BenchBox Architecture

Tags contributor concept

Overview

BenchBox is a modular SQL and DataFrame benchmarking framework for OLAP databases. The architecture separates concerns into four layers:

  1. Benchmarks — dataset definitions, schemas, queries, and data generation

  2. Platforms — database adapters for SQL and DataFrame execution

  3. Core — shared infrastructure (runner, results, validation, visualization, etc.)

  4. CLI — user-facing commands and execution orchestration

Execution Model

BenchBox uses a lifecycle-based execution model (not Template Method).
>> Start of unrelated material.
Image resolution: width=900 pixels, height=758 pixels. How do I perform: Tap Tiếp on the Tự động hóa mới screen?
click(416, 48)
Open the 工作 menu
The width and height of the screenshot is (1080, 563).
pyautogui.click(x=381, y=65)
A benchmark run progresses through phases orchestrated by run_benchmark_lifecycle() in benchbox.core.runner.runner:

generate → load → warmup → power → throughput → maintenance

Key Types

Type

Location

Purpose

LifecyclePhases

core.runner.runner

Controls which phases to run

BenchmarkResults

core.results.models

Complete run output with phase results

BenchmarkConfig

core.schemas

Benchmark name, scale, query selection (Pydantic)

DatabaseConfig

core.schemas

Connection and platform configuration (Pydantic)

PlatformAdapter

platforms.base.adapter

Abstract base for all SQL platform adapters

SQL Execution Path

CLI (run command)
  → BenchmarkOrchestrator (cli/orchestrator.py)
    → run_benchmark_lifecycle() (core/runner/runner.py)
      → PlatformAdapter.execute_query() for each query
        → BenchmarkResults

The PlatformAdapter base class (benchbox/platforms/base/adapter.py) provides the interface that all 33 SQL platform adapters implement. Each adapter handles connection management, DDL generation, data loading, and query execution for its target database.

DataFrame Execution Path

DataFrame benchmarks use a parallel execution path:

CLI (run command with --platform *-df)
  → run_dataframe_benchmark() (core/runner/dataframe_runner.py)
    → DataFrameContext (core/dataframe/context.py)
      → ExpressionFamilyAdapter or PandasFamilyAdapter
        → BenchmarkResults

Type

Location

Purpose

DataFrameContext

core.dataframe.context

Protocol for table access and column references

ExpressionFamilyAdapter

platforms.dataframe.expression_family

Base for Polars, PySpark, DataFusion, LakeSail

PandasFamilyAdapter

platforms.dataframe.pandas_family

Base for Pandas, Modin, cuDF, Dask

The family-based adapter architecture means adding a new expression-style platform (e.g., Polars-like API) requires only implementing a thin adapter on top of ExpressionFamilyAdapter, inheriting query translation, tuning, and execution logic.

Benchmark Layer

Each benchmark (TPC-H, TPC-DS, SSB, ClickBench, etc.) lives under benchbox/core/<benchmark_id>/ and provides:

  • Schema — table definitions and DDL generation via get_create_tables_sql(dialect, tuning_config)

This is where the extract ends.